When I learned my book club was reading Dan Harris’s 10% Happier I immediately got the book from the library. Not because I was in a hurry to read it. I believed, based on the title, it was going to be yet another unpleasant, giant happiness project replete with charts and rules designed to make me feel inadequate. I went to the library because I didn’t want 10% Happier to become part of my permanent library. I wanted to skim through all the impossible tasks I believed Harris would construct, tasks that made him happier but had nothing to do with me. I wanted to read the library book while the others in my book club, Burnout Sisters, were still busy with the holidays. I knew I wouldn’t spend much time with it and could return it to the library so other book club members would have time to read it. (The Burnout Sisters joined forces, a group of about 75 women, when their homes burned up in the 2003 Cedar Fire. The book club is a subset of that larger group.)
It turns out the title was misleading, and the book was not the dreaded self-help I didn’t want to read.
First let me say why I was 90% happy with 10% Happier:
- Harris’s book is about meditation, not some platitude on the state of happiness. Although I practice ahimsa, only the Beatles can tell me what happiness is (that warm gun). Harris states he came up with the title because he wanted to explain his growing penchant for Buddhist-style meditation in a way that didn’t make his interlocutors become glassy-eyed or judgmental. He was looking for phrases that didn’t make people anxious he was spouting about the occult. He found people responded well to simply saying his practice made him”10% happier.”

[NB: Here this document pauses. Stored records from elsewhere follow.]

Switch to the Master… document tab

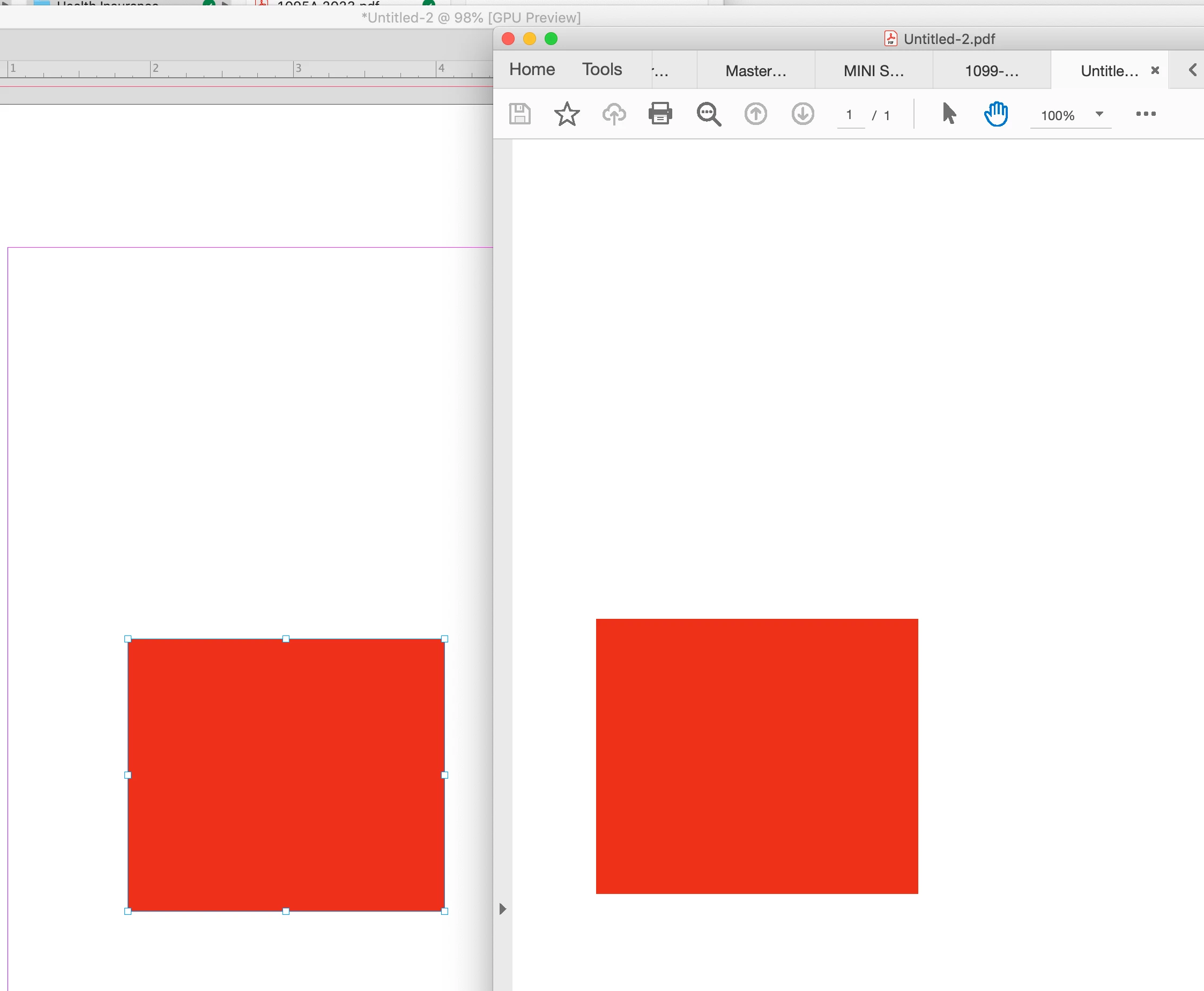(x=755, y=71)
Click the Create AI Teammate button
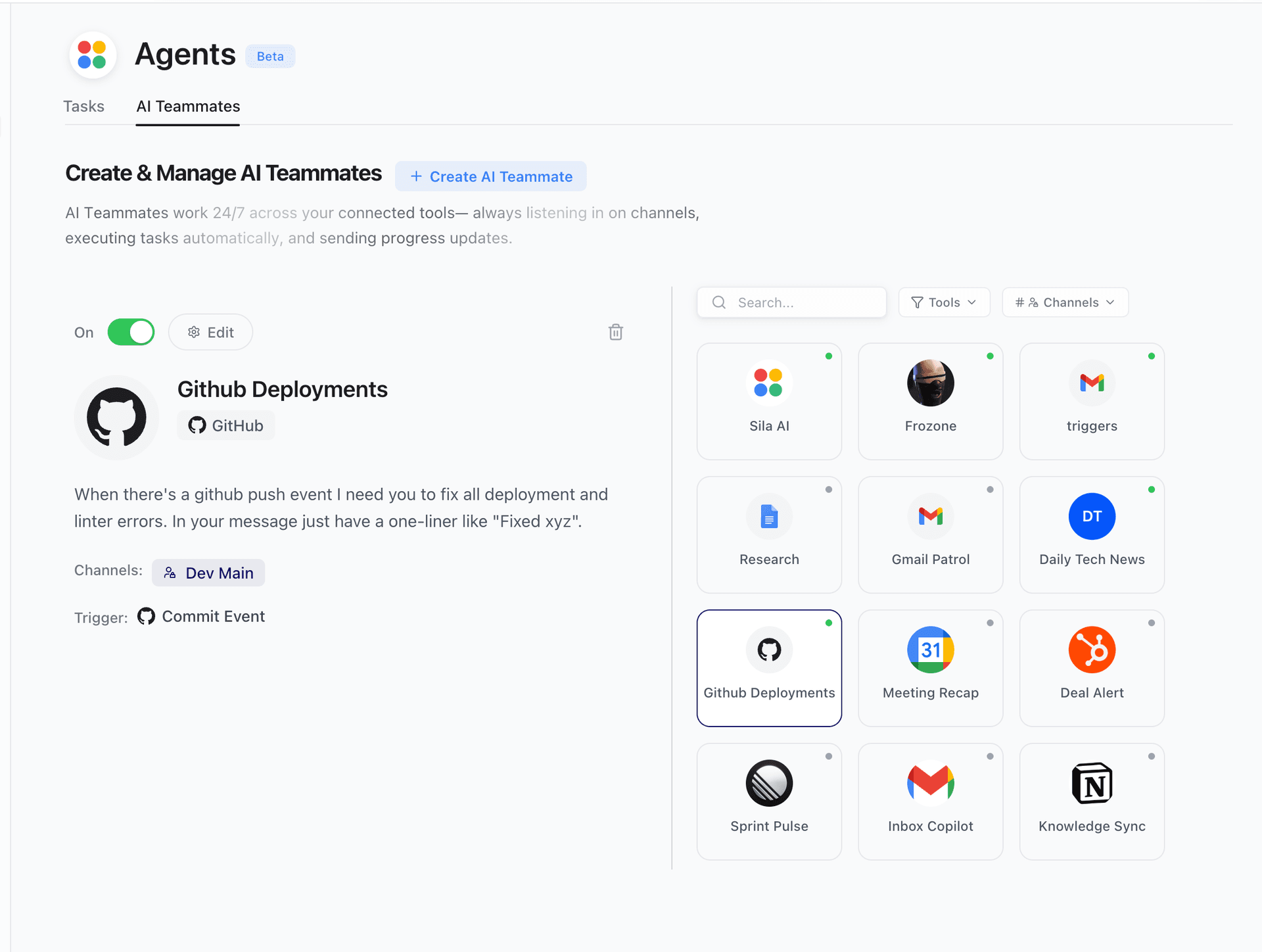This screenshot has width=1262, height=952. pyautogui.click(x=491, y=176)
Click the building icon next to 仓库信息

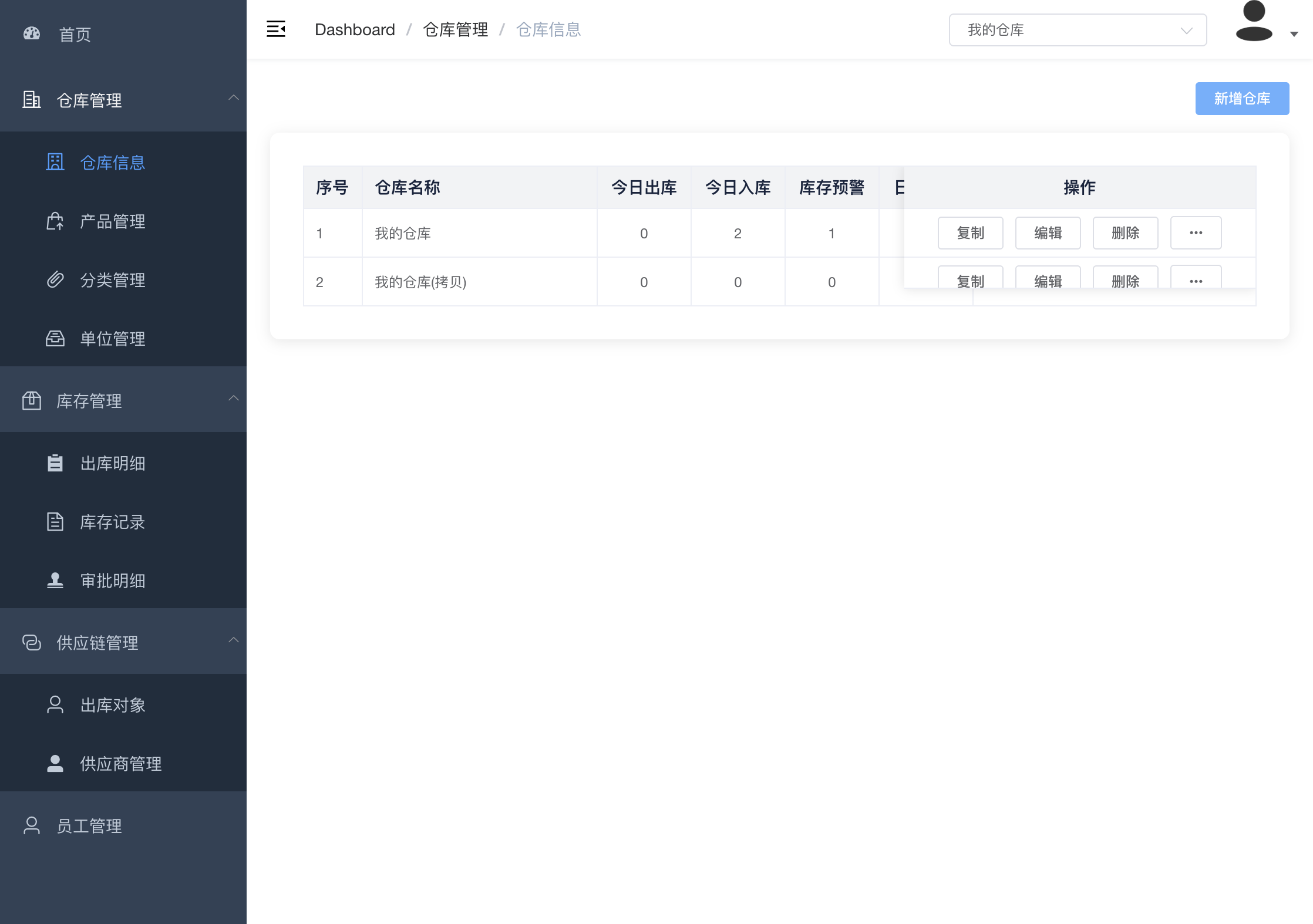[55, 162]
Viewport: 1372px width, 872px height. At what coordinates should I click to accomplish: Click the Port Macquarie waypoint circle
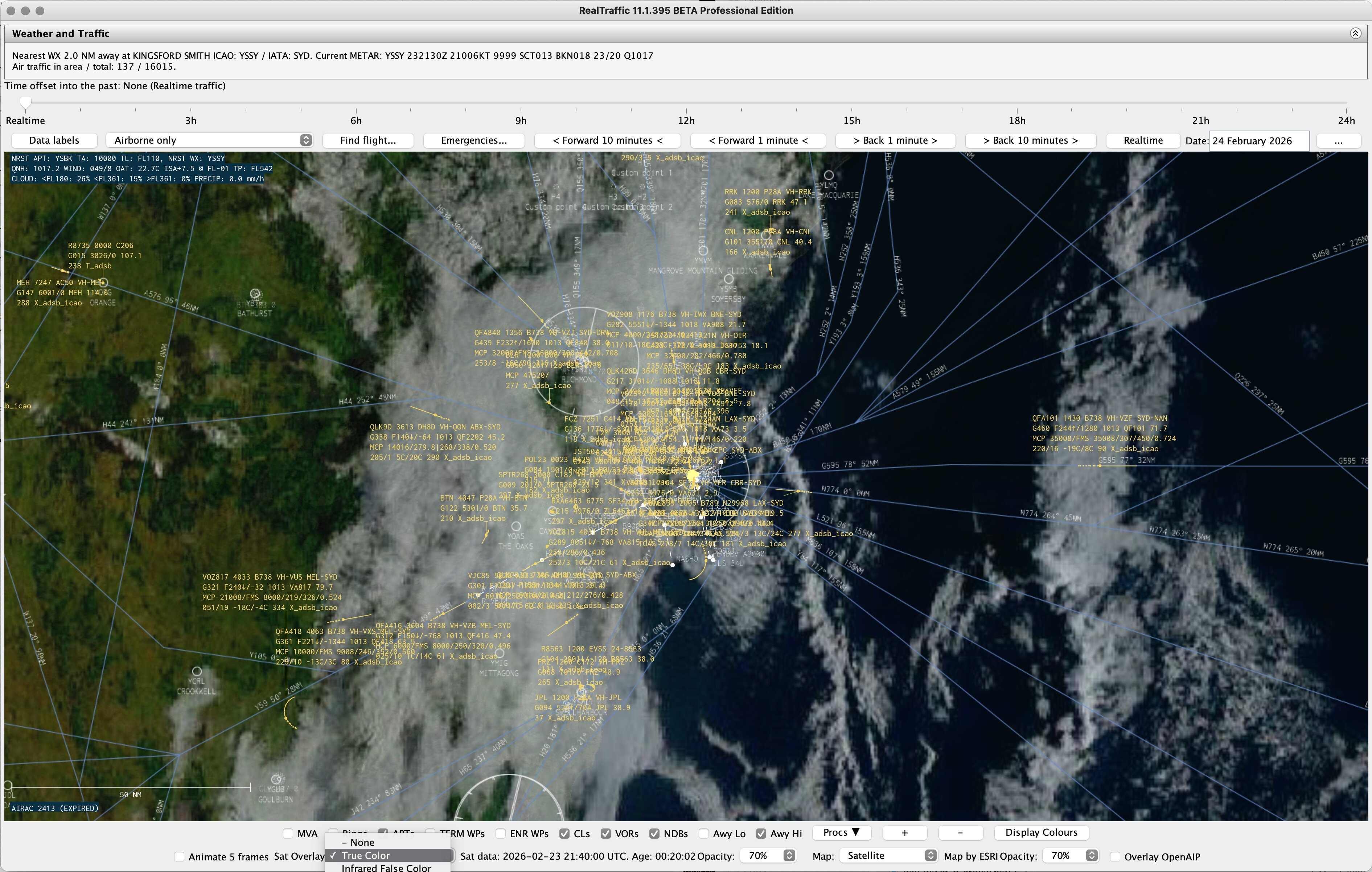click(829, 175)
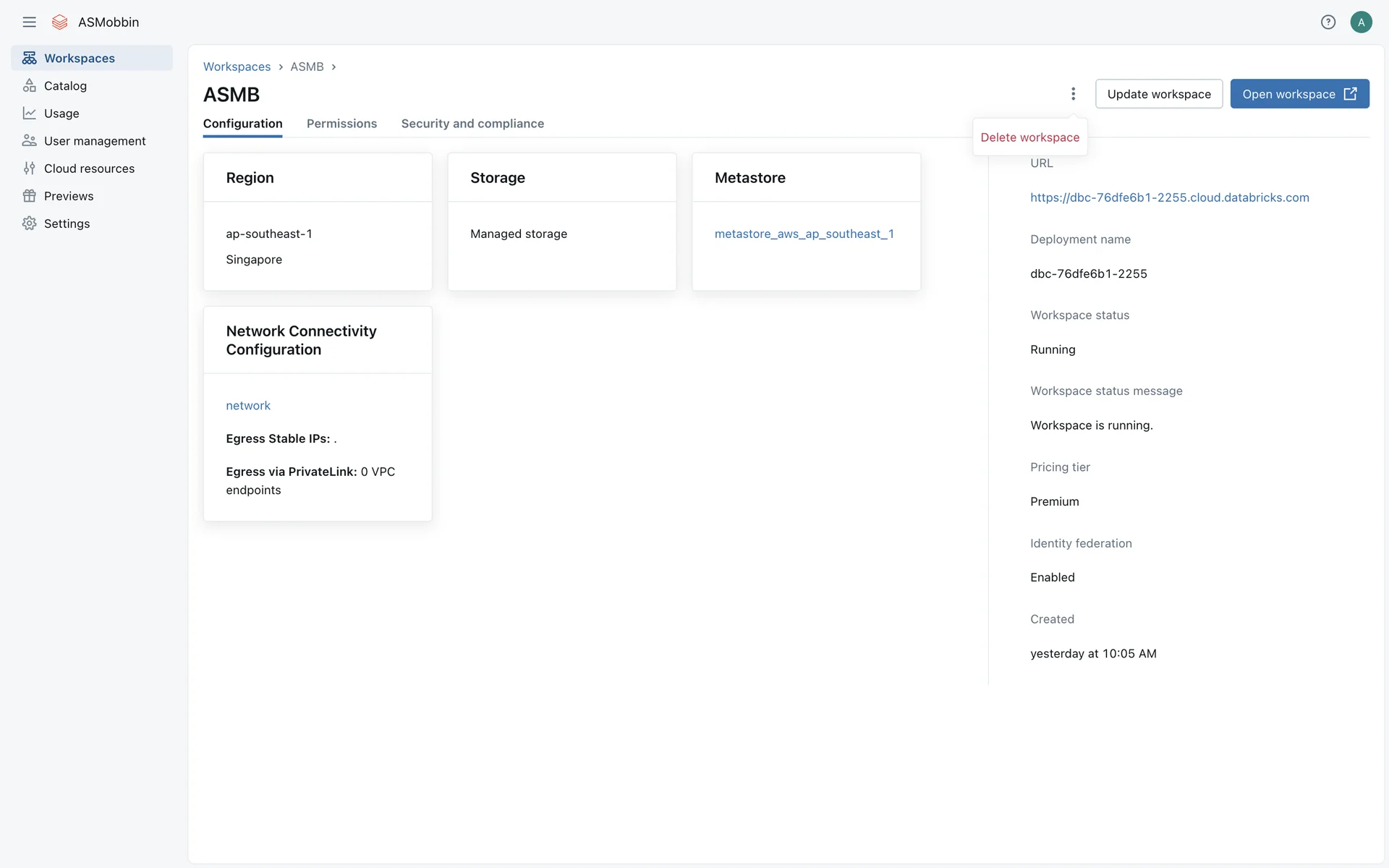Toggle the hamburger sidebar menu
The width and height of the screenshot is (1389, 868).
[29, 22]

- Harris immersed me in two worlds I am likely to never encounter, in-the-flesh. 1) His experiences on the rise as an extroverted, competitive anchorman, including some dish and brutally honest critiques from the likes of Peter Jennings, the producer of Good Morning American, and the head of ABC. 2) His detailed account of a 10-day Buddhist meditation retreat led by Joseph Goldstein. Though I have travelled to India for an incredible meditation retreat, it was nothing like Harris’s experience.
- Harris writes well. Sentences snap and crackle with active verbs. He has a mastery of a sophisticated vocabulary, He describes people and groups of people, trends and philosophies with audacious similes, some excellent, some amusingly sardonic, and some what Harris himself would call “lose-ems”. (More on this in the unhappy bullets that follow.)
- Even though Harris paints his phrases with hyperbole and bathos, there’s a humility and honesty that I found utterly engaging.
OK, and the 10% unhappy with 10% Happier:
- Harris has a talent for summing up people, ideas, and things with two or three phrases. He keenly describes Eckhart Tolle’s writing in a way that allowed me to forgive myself for never getting past the first page of The Power of Now. This knack, however, made me uncomfortable when Harris wandered into descriptions of the middle-aged women at the retreat. Though I don’t ever see myself wearing dangly earrings and shawls, I didn’t like the critical narrator. I too dislike fake, soft, syrupy voices, but another part of my brain said Uh-Oh …. I would not like to find myself on the other end of Harris’s descriptive lens.
- Harris employs simile after simile after simile to get his points across. Most work. But there’s an occasional one that pulled me out of the story like a fish out of water. For example, he’d rather “lie down in traffic” than go to a retreat where he would be in isolation and not be able to talk for ten days. For example, Harris says “we got along like a house on fire.” Well, how does a house on fire get along? I don’t get it. Maybe because MY house literally was on fire, in 2003, when wild fire burnt entire neighborhoods to the ground. But maybe Harris has covered too many burning houses — there seems to be one every night on the news. You get the point.
- Harris admits to using to many hackneyed phrases (lose-ems). For example: Like (fill in the blank), only on steroids. For example: hilarity ensues. I did find it mildly amusing when he said, “I would be hoisted by my own petard.” Now how did that antiquated idiom enter his thoughts while writing about mindfulness.
- I hate the word “mindfulness.” It rolls off too many tongues. New years resolutions are stuffed with mindful mindfulness preaching. Harris does talk a little about others who are unhappy with what they call “McMindfulness.”
- I was afraid Harris would not include a list of books for further reading. I had to get to the appendix, almost the last page of the book, to find a very short list. He could have included so many more, which he alludes to, but does not cite titles.
10% Happier is the last book I read in 2015. It was well worth the time. Despite the title of this post, I’d highly recommend it. If you’ve read my post on The Fault IS in Our Stars, you know I give all books that I finish five stars out of five. Harris’s book gets five stars.